Also On: PC
Publisher: Square Enix
Developer: Platinum Games
Medium: Digital/Blu-ray Disc
Online: Some features
And roll credits. A regular scene in NieR: Automata’s universe, as players will whizz through a fake credit sequence on any death they hit, they’re reminded that this is just a game. And yet it’s one of the least traditional examples of what constitutes “just a game” in today’s market.
NieR: Automata is a continuation of 2010’s NieR universe, this time putting players in the middle of a battle between machine and android for the greater benefit of mankind. Playing as android 2B, with the aid of companion android 9S, the open-world game sets players on a quest to save humanity in a post-apocalyptic world inhabited by adorable killer robots.
Right off the bat, Automata is immediately more fun to play than Cavia’s NieR from seven years ago. Credit is mostly due to developer PlatinumGames for putting their best efforts into the genre they do best, third-person action. Navigating the world is a treat, and the smooth controls of the android characters gives a feeling more akin to floating across the surface than the full-on sprint they exhibit.
Combat is akin to Bayonetta in some ways, with a fair amount of dodging (and eventually the ability to slow time on perfect dodges) and melee. This is accompanied by floating pods which each android is equipped, adding ranged combat in the form of bullets, and other projectiles throughout the game. Players are also given the ability to modify their character builds with chip upgrades, slotted into one of three available configurations. These chips are found throughout the world, and allow for the configuration of anything from HUD elements, buffs to combat, various healing abilities, and even the function of running an android’s OS (this one resulting in a Game Over if removed). There’s even a little Dark Souls influence in how the game handles player death, as any equipped chips must be recovered from where players met their fate, or else those upgrades are lost forever.
Those who played NieR will find themselves in similar gameplay scenarios, mixing genres as Automata’s predecessor was comfortable doing. Luckily, whether if be a Metroidvania recreation, bullet hell or twin-stick shooter, or beyond, these elements are introduced with smooth transition and wonderful execution. They may not be as varied as what NieR featured, but they’re much more refined in their execution. In fact, the dream-team combo of PlatinumGames with NieR’s universe turned out to be as much of a hit as anyone could’ve hoped.

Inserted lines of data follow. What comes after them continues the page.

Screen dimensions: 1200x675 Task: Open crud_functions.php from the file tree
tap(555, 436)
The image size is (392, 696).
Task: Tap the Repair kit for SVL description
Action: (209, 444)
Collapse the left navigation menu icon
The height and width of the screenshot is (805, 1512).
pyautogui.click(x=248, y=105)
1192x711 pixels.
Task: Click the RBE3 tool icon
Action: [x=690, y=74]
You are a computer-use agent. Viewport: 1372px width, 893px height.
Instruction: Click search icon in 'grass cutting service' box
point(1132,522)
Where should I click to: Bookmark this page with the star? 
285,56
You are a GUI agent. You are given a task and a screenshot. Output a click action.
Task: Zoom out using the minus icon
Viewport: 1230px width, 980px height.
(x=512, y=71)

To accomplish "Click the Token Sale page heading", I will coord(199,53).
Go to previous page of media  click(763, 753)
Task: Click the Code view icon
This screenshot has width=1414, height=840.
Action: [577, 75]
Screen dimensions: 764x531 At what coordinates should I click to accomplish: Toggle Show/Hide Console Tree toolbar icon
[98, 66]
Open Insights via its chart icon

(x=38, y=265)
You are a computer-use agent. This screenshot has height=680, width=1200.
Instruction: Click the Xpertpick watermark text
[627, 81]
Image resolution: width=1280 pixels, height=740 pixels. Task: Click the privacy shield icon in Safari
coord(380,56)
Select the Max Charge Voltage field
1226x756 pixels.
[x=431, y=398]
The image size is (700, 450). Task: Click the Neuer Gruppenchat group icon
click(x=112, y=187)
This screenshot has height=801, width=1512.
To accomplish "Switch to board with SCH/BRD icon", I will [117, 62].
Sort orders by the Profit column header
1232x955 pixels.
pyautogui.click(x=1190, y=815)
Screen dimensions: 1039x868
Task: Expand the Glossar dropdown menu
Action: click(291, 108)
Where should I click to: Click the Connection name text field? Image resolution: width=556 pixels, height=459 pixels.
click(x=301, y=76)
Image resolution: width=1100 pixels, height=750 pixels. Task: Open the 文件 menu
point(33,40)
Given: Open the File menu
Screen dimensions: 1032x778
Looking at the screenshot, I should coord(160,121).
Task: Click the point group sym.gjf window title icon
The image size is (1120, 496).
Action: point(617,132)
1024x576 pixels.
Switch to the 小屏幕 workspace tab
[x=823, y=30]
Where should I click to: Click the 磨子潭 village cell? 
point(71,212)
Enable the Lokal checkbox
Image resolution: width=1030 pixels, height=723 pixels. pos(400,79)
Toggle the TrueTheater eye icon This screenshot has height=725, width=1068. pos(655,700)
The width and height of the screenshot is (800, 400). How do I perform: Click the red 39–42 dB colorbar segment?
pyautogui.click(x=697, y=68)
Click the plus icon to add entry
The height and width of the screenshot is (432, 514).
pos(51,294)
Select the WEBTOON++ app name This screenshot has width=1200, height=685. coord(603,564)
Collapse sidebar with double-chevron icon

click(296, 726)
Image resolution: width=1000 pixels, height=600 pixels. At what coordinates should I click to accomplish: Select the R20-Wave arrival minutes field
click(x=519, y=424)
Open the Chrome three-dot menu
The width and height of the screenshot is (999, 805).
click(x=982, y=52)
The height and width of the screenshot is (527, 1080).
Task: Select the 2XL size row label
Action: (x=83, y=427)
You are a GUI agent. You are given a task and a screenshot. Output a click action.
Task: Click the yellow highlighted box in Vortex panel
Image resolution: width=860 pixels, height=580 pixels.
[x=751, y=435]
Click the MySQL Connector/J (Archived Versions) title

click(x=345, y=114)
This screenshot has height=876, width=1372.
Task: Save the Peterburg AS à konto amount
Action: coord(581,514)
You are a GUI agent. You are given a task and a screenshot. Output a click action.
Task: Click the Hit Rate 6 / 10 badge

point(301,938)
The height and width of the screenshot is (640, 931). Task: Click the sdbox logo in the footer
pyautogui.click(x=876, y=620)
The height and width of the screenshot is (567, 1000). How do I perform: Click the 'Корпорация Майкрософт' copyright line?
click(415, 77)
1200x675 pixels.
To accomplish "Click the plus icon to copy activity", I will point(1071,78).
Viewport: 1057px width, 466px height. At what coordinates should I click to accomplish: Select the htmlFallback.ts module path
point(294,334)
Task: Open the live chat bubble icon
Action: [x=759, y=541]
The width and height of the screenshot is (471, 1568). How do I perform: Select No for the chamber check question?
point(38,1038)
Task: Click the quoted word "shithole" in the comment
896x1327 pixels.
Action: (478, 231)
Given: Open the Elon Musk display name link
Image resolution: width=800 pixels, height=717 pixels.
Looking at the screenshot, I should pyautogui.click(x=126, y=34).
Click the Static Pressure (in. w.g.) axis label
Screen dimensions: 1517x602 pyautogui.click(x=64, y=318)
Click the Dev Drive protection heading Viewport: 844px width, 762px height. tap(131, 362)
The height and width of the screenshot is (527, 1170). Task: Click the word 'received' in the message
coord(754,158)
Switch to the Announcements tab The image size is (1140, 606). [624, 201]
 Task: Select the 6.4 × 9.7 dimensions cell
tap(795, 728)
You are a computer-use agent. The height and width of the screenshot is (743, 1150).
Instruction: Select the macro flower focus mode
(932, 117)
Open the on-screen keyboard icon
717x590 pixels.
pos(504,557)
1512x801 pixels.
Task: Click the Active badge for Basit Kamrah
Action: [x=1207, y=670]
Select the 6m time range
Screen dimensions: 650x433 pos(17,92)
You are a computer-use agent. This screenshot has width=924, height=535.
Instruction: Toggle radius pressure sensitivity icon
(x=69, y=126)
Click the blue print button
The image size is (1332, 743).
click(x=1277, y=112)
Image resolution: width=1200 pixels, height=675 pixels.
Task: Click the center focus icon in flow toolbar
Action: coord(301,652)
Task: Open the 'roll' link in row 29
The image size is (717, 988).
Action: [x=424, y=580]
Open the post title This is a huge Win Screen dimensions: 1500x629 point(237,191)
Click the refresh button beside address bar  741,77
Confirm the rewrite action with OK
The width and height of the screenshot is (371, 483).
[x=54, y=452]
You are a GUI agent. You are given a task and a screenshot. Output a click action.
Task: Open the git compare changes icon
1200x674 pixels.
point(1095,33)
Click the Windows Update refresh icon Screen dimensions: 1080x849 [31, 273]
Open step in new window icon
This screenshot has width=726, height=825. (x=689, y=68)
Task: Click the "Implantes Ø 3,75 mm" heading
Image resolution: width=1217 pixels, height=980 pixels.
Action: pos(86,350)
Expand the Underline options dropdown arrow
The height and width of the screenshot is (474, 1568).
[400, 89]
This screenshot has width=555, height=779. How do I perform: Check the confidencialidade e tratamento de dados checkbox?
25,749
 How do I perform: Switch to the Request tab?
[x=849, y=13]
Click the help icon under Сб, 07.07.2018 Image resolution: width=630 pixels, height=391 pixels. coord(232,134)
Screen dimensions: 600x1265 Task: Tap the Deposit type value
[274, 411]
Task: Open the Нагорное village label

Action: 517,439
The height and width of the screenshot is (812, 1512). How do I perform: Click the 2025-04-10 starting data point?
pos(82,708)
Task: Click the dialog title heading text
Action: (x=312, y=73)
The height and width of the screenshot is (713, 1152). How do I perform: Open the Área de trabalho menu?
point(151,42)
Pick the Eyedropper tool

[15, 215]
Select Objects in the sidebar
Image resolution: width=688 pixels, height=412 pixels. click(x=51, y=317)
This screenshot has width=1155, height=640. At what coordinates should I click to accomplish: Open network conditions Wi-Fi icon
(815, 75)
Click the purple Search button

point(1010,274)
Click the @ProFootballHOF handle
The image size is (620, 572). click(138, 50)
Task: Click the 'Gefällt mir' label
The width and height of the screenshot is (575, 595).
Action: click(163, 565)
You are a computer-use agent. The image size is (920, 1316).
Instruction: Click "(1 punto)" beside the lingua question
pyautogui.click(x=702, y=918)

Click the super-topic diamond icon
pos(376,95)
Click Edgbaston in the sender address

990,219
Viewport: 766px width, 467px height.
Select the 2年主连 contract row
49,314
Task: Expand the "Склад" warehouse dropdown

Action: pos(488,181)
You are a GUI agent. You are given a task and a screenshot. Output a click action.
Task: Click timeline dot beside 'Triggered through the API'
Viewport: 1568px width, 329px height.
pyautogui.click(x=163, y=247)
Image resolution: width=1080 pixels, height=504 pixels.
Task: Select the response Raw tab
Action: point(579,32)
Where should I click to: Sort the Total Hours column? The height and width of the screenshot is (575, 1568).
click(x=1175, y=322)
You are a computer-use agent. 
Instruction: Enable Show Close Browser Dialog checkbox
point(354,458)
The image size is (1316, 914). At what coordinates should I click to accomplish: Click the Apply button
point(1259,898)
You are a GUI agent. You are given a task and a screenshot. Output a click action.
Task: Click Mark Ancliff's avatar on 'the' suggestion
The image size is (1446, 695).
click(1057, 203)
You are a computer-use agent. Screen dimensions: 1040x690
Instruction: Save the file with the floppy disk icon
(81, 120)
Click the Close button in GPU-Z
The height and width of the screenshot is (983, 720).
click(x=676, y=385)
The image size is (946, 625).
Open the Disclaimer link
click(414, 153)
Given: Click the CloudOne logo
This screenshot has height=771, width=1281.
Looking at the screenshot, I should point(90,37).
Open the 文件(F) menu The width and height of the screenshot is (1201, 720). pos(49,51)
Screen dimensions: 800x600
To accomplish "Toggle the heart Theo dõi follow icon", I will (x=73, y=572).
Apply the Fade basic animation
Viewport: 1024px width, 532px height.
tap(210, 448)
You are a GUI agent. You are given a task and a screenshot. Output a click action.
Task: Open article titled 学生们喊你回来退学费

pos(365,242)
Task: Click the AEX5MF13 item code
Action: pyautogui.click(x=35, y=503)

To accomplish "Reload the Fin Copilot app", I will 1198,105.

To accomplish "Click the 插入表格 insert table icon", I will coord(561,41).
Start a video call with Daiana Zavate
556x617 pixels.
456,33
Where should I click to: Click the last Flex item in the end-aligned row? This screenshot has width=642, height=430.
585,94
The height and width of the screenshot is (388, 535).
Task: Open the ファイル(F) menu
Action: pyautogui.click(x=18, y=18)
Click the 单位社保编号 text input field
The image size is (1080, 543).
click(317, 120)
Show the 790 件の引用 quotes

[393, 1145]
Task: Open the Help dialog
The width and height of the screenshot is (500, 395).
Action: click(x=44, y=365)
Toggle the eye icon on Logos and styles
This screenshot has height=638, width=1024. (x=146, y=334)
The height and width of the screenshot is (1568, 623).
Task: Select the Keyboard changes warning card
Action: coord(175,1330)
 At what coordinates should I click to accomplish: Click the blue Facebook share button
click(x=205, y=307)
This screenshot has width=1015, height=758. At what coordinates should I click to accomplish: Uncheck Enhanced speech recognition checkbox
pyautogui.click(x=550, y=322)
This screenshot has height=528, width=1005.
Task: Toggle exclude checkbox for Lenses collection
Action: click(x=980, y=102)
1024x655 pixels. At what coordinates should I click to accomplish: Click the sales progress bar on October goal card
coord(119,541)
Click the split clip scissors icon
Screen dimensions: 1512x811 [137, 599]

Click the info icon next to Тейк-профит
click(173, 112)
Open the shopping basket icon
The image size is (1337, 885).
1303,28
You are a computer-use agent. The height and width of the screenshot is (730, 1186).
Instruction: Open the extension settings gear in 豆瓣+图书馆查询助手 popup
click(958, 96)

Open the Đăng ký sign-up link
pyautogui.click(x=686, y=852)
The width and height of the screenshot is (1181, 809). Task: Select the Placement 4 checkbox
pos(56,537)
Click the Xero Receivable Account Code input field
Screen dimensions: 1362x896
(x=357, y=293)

Wrapped up in a well-built game is a story of melancholy and existentialism, as was par for the course of NieR’s bittersweet world. The initial play through will last around 16 hours, with a substantial story of two androids fighting a war waged by their creators, ultimately raising more questions than it answers. In similar fashion to NieR, the end is in many ways the beginning. This will be expected for anyone familiar with NieR’s multiple endings, but this time Square Enix ensures that players dig deeper with a message prompting continuation into New Game+.
What those players end up with is a 30-50 hour action RPG depending on their persistence. This is in many ways “there the real game begins,” but all the same it’s just a continuation of the game’s ideas from the first playthrough.
What everyone is treated to, however, is a satisfactory game that looks incredible in motion, is a joy to play, and features one of the best soundtracks in years. The localization efforts are also as masterful, with Alan Averill returning to the helm as editor, characterizing the unique cast and ideas reflected in NieR: Automata’s story. This played a crucial role in Oier’s success, and the amount of returning talent in Automat’s production helps sustain the bar of quality set back on the series’ PlayStation 3 debut.
NieR: Automata is an easy recommendation, it’s an open-world RPG with combat from an action game that plays like a dream. With solid art direction and a thoughtful story, it regularly turns genre conventions on their head in a way that few games ever manage to achieve. It’s worth checking out if you’ve been looking for a substantial single-player experience that gives you as much to kill as it does to think about.